Flávio Dino: ministro do Supremo Tribunal Federal (Gustavo Moreno/STF/Divulgação)
Repórter
Publicado em 19 de fevereiro de 2026 às 14h54.
O ministro Flávio Dino, do Supremo Tribunal Federal (STF), ampliou a decisão que atinge os chamados "penduricalhos" no serviço público e determinou que novas parcelas que ultrapassem o teto constitucional não podem ser pagas, mesmo sob a justificativa de valores retroativos.
Pela nova ordem, verbas que não tenham sido quitadas até 5 de fevereiro de 2026, data da liminar inicial, deixam de poder ser reconhecidas ou pagas posteriormente.A medida complementa a decisão cautelar que já havia suspendido pagamentos sem previsão legal expressa e estabelecido prazo de 60 dias para que órgãos dos Três Poderes detalhem todas as parcelas remuneratórias e indenizatórias acima do teto. O objetivo é mapear e dar transparência a verbas que superam o limite constitucional no serviço público.
Ao reforçar a liminar, Flávio Dino instituiu dois novos bloqueios. O primeiro impede a aplicação de legislações futuras que tratem de parcelas remuneratórias ou indenizatórias capazes de superar o teto constitucional, inclusive quando formalizadas por atos normativos de tribunais, ministérios públicos, defensorias ou órgãos autônomos.
A única ressalva prevista refere-se à eventual lei nacional contemplada na emenda sobre o corte de gastos do governo federal, que deverá estabelecer regras gerais para verbas indenizatórias. Fora dessa hipótese, ficam vedadas novas normas que ampliem pagamentos acima do limite constitucional.
O segundo bloqueio proíbe o reconhecimento de parcelas relacionadas a supostos direitos pretéritos que não tenham sido pagas até 5 de fevereiro, data da publicação da liminar. Na prática, a decisão impede a criação de passivos administrativos retroativos que elevem a remuneração acima do teto sob rubricas como "indenizações", "direitos pessoais" ou classificações genéricas.
Ao fundamentar a medida, o ministro afirmou ser necessário evitar "inovações fáticas ou jurídicas" que comprometam a estabilização do debate constitucional.
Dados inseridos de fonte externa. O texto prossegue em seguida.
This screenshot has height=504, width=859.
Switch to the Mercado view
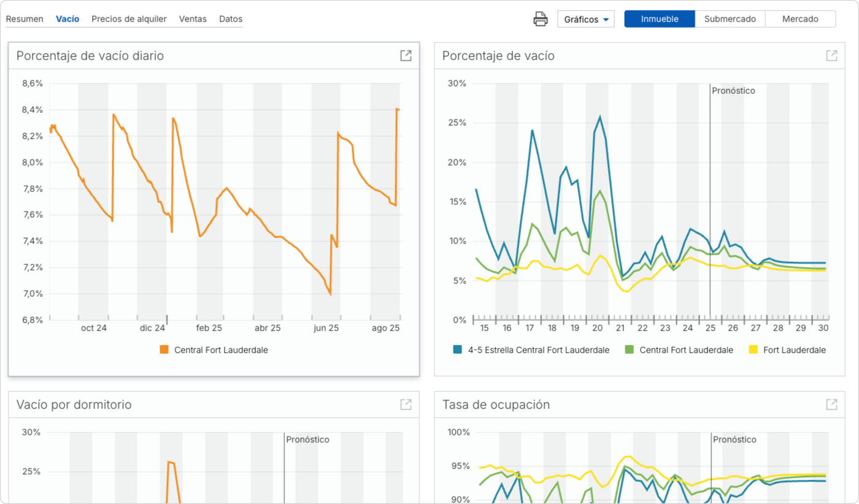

Segundo Dino, o surgimento de novas parcelas durante a tramitação do processo pode reduzir a efetividade da decisão e manter controvérsias que o Supremo busca uniformizar.
Na decisão, Dino sustenta que não existe direito adquirido a regime jurídico inconstitucional, sobretudo em pagamentos com recursos públicos. O ministro destacou que a controvérsia ocorre para adequar práticas administrativas ao artigo da Constituição que fixa o teto remuneratório no serviço público.
A decisão será submetida ao plenário do STF no próximo dia 25. Até essa data, permanecem suspensas iniciativas normativas que ampliem pagamentos acima do teto e proibido o reconhecimento de parcelas retroativas que não estavam sendo pagas antes da intervenção da Corte.